The British government is on the defensive in its policy toward the conflict in Libya, and the former chief of the Defense Staff maintains the West should begin arming rebel forces as the only way to bring down Col. Muammar Qaddafi.
Arming the militants is not permitted under the United Nations resolution authorizing the current Western intervention in Libya, but General Lord Richard Dannatt, who headed the Defense Staff until two years ago, suggested a new UN resolution should be adopted to make this possible.
Asked about that, Defense Secretary Liam Fox said other countries might believe there is a need for a Western ground force in Libya but chances of securing such a resolution were not “even remotely possible.”
The comment suggested that Mr. Fox had misunderstood what Lord Dannatt proposed in a column in the Sunday Telegraph newspaper.

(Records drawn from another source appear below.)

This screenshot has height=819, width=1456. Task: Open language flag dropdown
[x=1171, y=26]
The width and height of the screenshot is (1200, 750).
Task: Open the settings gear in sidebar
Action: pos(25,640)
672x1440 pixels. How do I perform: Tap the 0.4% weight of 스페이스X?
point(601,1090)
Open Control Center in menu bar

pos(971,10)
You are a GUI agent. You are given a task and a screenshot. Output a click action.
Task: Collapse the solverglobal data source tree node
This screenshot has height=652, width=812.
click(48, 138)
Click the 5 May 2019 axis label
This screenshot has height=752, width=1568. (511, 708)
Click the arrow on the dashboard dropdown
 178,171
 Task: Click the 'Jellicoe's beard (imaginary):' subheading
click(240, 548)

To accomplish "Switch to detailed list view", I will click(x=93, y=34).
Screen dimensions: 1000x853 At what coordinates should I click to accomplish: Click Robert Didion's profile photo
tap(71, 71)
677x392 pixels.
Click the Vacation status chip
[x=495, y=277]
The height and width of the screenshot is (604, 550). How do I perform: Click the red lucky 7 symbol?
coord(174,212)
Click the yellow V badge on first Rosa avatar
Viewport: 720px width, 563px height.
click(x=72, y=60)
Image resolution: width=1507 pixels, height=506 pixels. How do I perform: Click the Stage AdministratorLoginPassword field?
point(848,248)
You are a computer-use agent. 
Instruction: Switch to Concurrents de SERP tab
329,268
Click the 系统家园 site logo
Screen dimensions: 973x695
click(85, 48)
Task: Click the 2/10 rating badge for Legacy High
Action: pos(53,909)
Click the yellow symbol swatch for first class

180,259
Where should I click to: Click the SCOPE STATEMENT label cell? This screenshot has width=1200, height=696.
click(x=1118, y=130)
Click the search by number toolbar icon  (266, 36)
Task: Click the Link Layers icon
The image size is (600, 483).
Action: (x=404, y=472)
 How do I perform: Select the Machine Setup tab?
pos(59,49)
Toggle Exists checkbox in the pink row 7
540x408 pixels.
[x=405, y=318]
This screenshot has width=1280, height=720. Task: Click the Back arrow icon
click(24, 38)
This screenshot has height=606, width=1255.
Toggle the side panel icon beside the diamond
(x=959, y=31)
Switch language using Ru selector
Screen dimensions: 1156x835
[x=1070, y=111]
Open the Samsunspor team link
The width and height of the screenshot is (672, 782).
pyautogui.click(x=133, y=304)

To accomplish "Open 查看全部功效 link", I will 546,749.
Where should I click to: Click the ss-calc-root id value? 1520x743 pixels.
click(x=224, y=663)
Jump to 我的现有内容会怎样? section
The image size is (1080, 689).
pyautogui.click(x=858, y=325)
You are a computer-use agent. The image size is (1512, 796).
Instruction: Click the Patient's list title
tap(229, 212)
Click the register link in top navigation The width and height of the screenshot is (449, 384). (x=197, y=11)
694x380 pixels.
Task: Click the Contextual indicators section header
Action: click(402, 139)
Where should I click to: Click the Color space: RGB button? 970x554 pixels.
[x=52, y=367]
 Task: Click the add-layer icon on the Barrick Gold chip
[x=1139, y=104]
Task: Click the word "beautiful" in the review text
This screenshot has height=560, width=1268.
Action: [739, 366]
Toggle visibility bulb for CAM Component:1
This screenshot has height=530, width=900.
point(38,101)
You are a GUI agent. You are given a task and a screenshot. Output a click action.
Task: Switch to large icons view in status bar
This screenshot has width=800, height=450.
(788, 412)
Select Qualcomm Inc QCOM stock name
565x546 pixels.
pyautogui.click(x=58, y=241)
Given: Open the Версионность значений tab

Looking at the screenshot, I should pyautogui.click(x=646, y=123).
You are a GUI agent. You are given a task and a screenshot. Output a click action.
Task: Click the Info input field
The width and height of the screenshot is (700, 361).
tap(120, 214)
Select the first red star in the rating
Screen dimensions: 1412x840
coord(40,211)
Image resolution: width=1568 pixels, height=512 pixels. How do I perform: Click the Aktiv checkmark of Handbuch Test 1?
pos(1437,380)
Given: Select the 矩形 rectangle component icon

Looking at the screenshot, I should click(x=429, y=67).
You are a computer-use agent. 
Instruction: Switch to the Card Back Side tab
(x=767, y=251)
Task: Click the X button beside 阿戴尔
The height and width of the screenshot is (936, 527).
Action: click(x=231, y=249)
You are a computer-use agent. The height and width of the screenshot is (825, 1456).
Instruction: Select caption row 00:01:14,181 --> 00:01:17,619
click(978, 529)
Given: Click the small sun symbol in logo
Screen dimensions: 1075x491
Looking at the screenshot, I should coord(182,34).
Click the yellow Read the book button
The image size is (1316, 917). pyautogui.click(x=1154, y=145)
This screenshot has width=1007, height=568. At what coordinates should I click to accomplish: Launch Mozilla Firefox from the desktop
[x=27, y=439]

He said a defeat for Colonel Qaddafi “can only be brought about by the opposition’s ground forces. . .The big stick of a comprehensive ‘arm, equip and train’ policy now needs to be thrown into the ring to end the contest.”
He said the cost of this need not be borne by the West, as it could be recouped from future oil revenues.
The government is on the defensive after the killing of rebel military commander Gen. Abdel Fattah Younes on Friday. Rebel minister Ali Tarhouni has said he was killed by a rebel Islamist group.
The killing came just after Britain had recognized the rebel National Transitional Council as the legitimate government of Libya and had expelled Qaddafi loyalists manning the Libyan Embassy in London.
Labor’s former defense secretary, Bob Ainsworth, said the identity of the killers demonstrated that the British government had not thought through its policy in Libya and had shown “our lack of understanding of the people we were working with.”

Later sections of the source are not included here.